■ Problem description: Extend the article about low interest rates and business uncertainty during the 2020 pandemic, starting right after its final sentence.

■ Study text:
=-=-=

That’s a tail wind in some ways. “You make it cheaper for businesses and households to borrow so they can either invest or hire or spend,” explained Seth Carpenter, chief U.S. economist with UBS.

Now of course, the reason rates are low is entirely bad. The Federal Reserve has had to lower them to help businesses stay in business and consumers keep spending during the COVID-19 pandemic.

Even though lots of firms would like to take advantage of low rates, many are afraid because of the staggering uncertainty that has become the calling card of 2020.   

“On the one hand, you’ve got very low interest rates, so the cost of investment, at least debt financed investment, is very low,” said Lee Branstetter, professor of economics and public policy at Carnegie Mellon University and a former member of President Obama’s Council of Economic Advisers. “But on the other hand you don’t quite know when the world is going to go back to normal, and you don’t know what kind of normal the world’s going to go back to.”

=-=-=

■ Recorded data:

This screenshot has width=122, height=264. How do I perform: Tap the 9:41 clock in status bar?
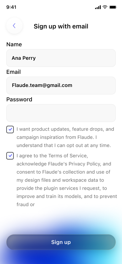click(x=11, y=7)
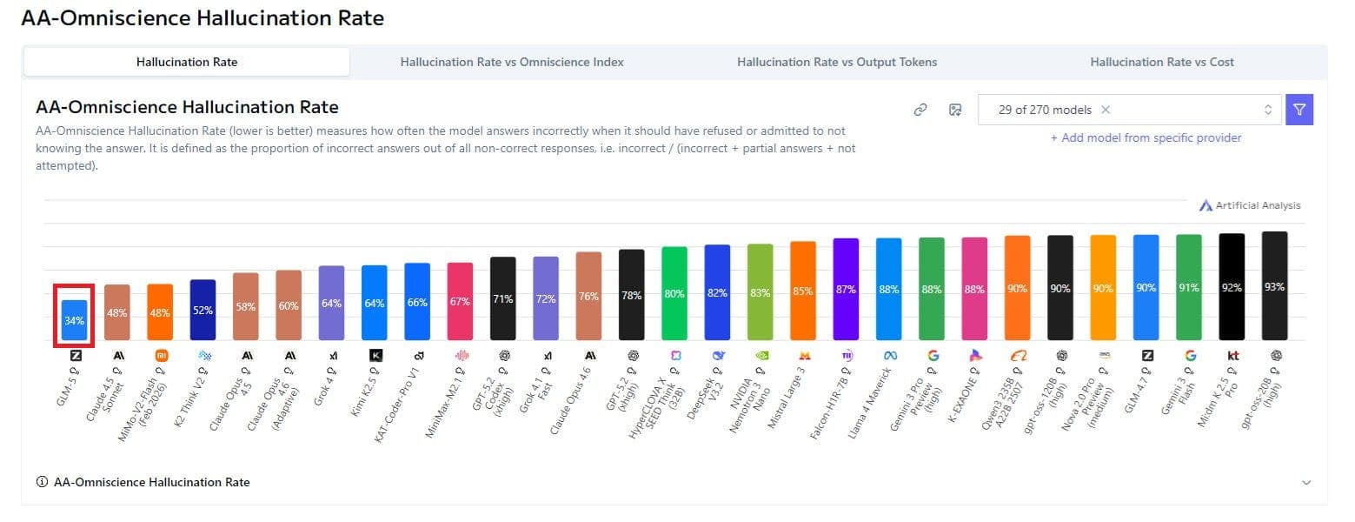Click the Claude Opus 4.6 76% bar

[589, 296]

=-=-=

■ Reply:
So the economy is in this kind of sad place. The Fed can’t do a whole lot more than it’s already done. The only thing really left is for Congress and a president to pass more stimulus. 

This would mean more debt, and some in Congress profess concern over such a path. 

“The deficit to GDP ratio we’re told is higher today than it’s been since World War II,” said Peter Ireland, professor of economics at Boston College. Should interest rates rise in the future, it will increase the debt burden further.

But if the country needs to go into more debt, now would be a good time to do it — precisely because rates are so low, said UBS’ Carpenter.

“At least for as long as rates stay as low as they are, it makes it easier, more affordable, to carry around a larger debt burden,” he said.

While the Biden administration may wish to provide more stimulus, if it faces a split Congress the chances of that will fall. Carpenter said the last time this happened, after the Great Recession, a bickering Congress that couldn’t pass enough stimulus actually slowed down the recovery.